In total, 72 patients with MS and 29 with NMOSD were included in this study. In addition, 23 patients with myasthenia gravis (MG), 34 with noninflammatory neurologic disorder (NIND), and 25 healthy subjects (HCs) were included as the controls. NIND included stroke, chronic headache, neurodegenerative disorders, and epilepsy. The patient profile among patients with MS, NMOSD, MG, NIND, and HCs was similar, as shown in Table 1. The mean ages of patients with MS, NMOSD, MG, NIND, and HCs were 42.0 (range 19–74), 51.5 (27–77), 52.8 (20–74), 49.0 (18–82), and 43.1 (25–80) years, respectively, and the male-to-female ratios were 26/46, 5/24, 9/14, 11/23, and 11/14, respectively. The relapse phase (active) to remission (stable) phase ratios in MS, NMOSD, and MG were 30/36 (the other 6 patients presented with secondary progressive MS), 14/15, and 15/8, respectively, and the disease duration was 12.5 ± 8.4, 10.4 ± 10.4, and 8.9 ± 12.5 (mean ± SD) years, respectively. We also compared MCAM expression in each lymphocyte subset among the untreated patients with MS (n = 25) and those treated with different DMDs (interferon [IFN]-β [n = 12], dimethyl fumarate [DMF] [n = 11], fingolimod [FTY] [n = 18], and NTZ [n = 6]). At the time of examination, 25 of 29 patients with NMOSD and 19 of 23 patients with MG were being treated with oral prednisolone (PSL; mean dose, 12.3 mg/day and 10.6 mg/day, respectively).

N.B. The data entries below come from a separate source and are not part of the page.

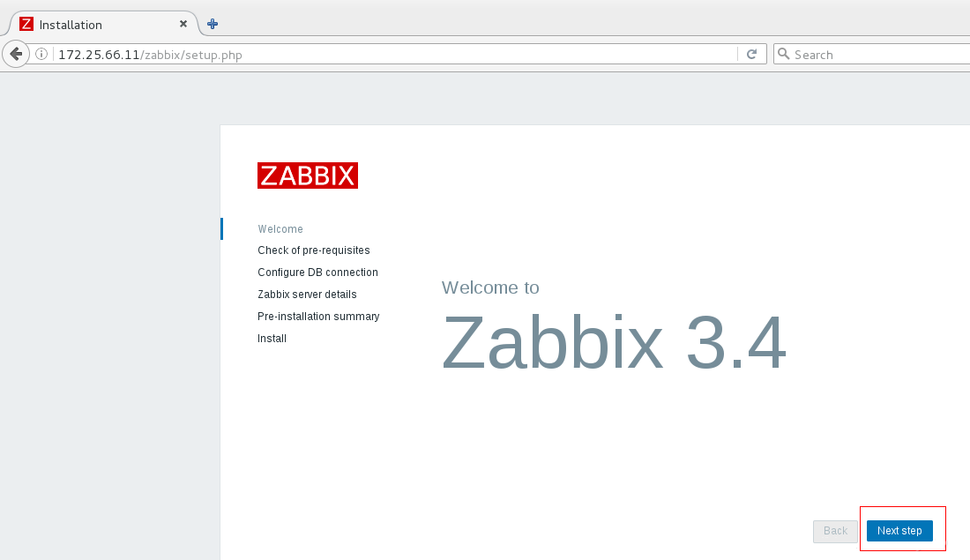Viewport: 970px width, 560px height.
Task: Select the Install step in sidebar
Action: [272, 339]
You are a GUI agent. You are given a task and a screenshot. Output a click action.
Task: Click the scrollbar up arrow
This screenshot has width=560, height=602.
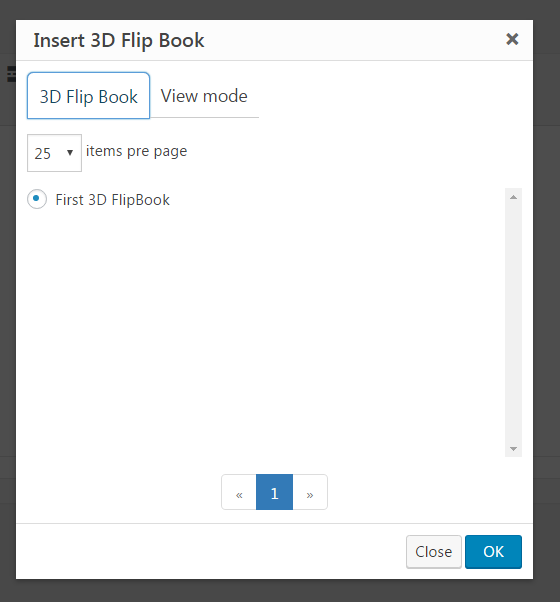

Patients with NIND did not receive any immunotherapy. None of these patients had received pulse steroid therapy, IV immunoglobulin, or plasma exchange >1 month before blood sampling. We analyzed the MCAM expression >3 months after initiation of any DMDs. CSF and PB paired samples were obtained from 10 patients with MS (8 relapse and 2 remission), 6 with NMOSD (4 relapse and 2 remission), and 15 with NIND. The diagnoses of MS and NMOSD were established according to the 2010 McDonald criteria and the international consensus diagnostic criteria for NMOSD, respectively.15,16 All patients were recruited from Tokyo Women's Medical University Hospital, Japan.

View this table:
Table 1

Demographic and Clinical Characteristics of CNS IDDs and Controls

Standard Protocol Approvals, Registrations, and Patient Consents

This study was approved by the ethics committee of Tokyo Women's Medical University School of Medicine. Written informed consent was obtained from each participant. This is a cross-sectional study conducted between February 2016 and September 2020.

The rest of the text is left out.